TASK INSTRUCTIONS ▸ Output, word for word, the line that contains "Focus the current password input field" and all lines after it in the records below, omitting pictures.

DATA PROVIDED ▸
== == ==

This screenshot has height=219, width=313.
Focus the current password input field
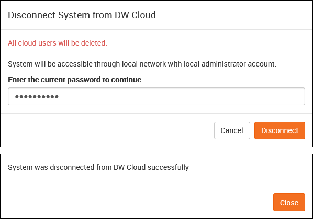[157, 96]
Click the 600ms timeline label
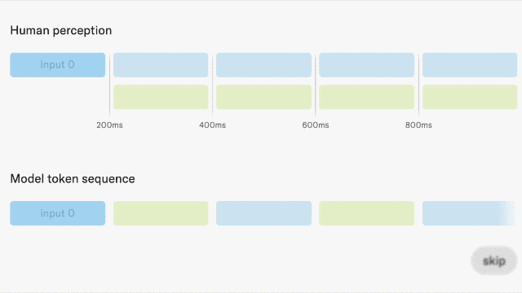Screen dimensions: 522x293 tap(316, 125)
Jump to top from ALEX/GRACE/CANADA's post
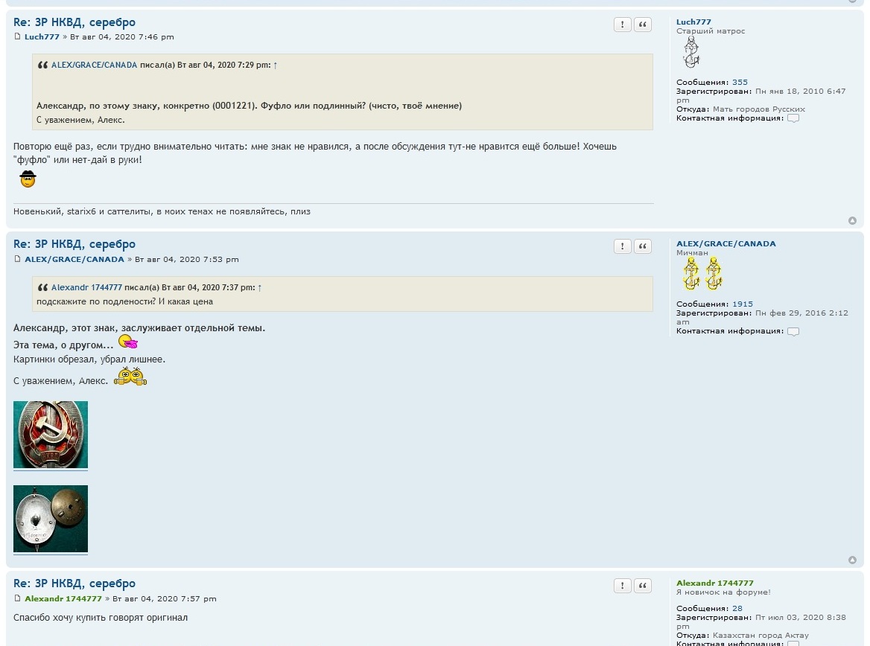This screenshot has height=646, width=870. (852, 560)
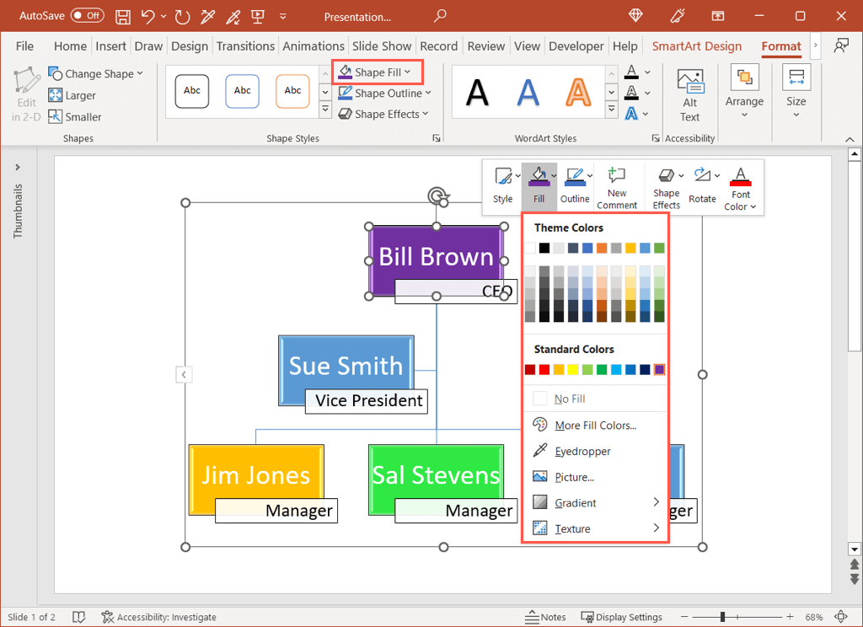The height and width of the screenshot is (627, 863).
Task: Select the Eyedropper fill tool
Action: (x=582, y=452)
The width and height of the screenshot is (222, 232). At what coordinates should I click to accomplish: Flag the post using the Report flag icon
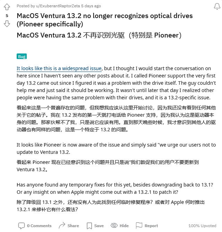(x=139, y=225)
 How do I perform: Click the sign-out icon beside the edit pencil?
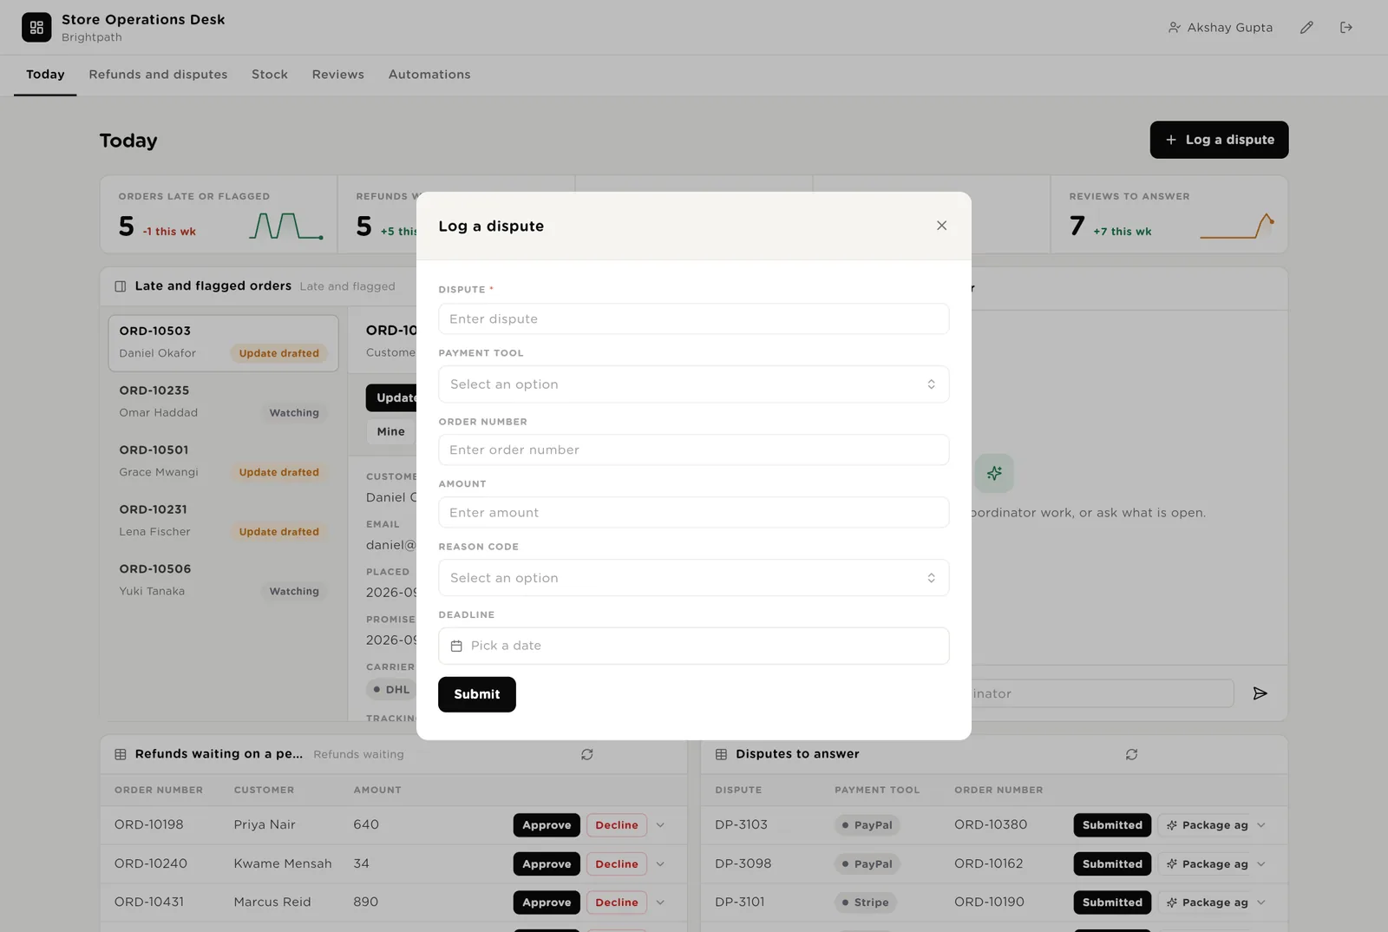pyautogui.click(x=1346, y=28)
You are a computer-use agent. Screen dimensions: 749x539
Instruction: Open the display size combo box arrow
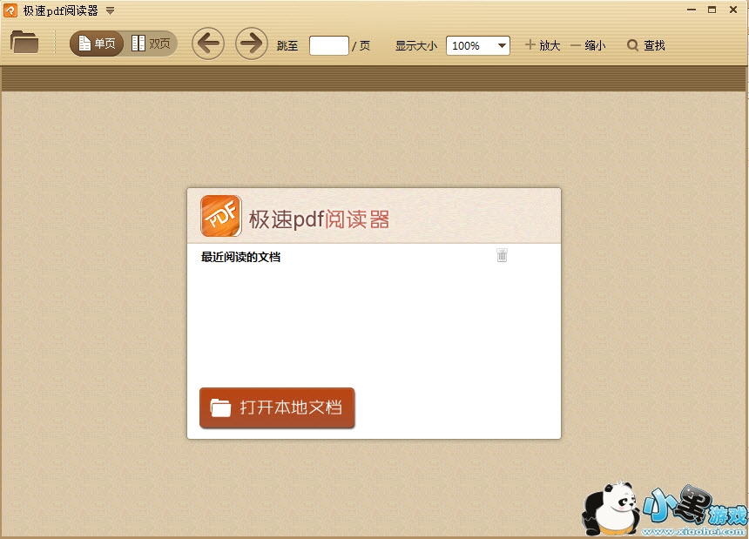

== == ==

TASK OUTPUT ▸
Focus the current password input field
[157, 96]
Click the 600ms timeline label
Screen dimensions: 522x293 tap(316, 125)
Jump to top from ALEX/GRACE/CANADA's post
This screenshot has height=646, width=870. (852, 560)
The height and width of the screenshot is (627, 863).
Task: Select the Eyedropper fill tool
Action: (x=582, y=452)
The width and height of the screenshot is (222, 232). At what coordinates should I click to accomplish: Flag the post using the Report flag icon
(x=139, y=225)
 How do I perform: Click the sign-out icon beside the edit pencil?
pyautogui.click(x=1346, y=28)
You are a computer-use agent. Screen dimensions: 749x539
Instruction: Open the display size combo box arrow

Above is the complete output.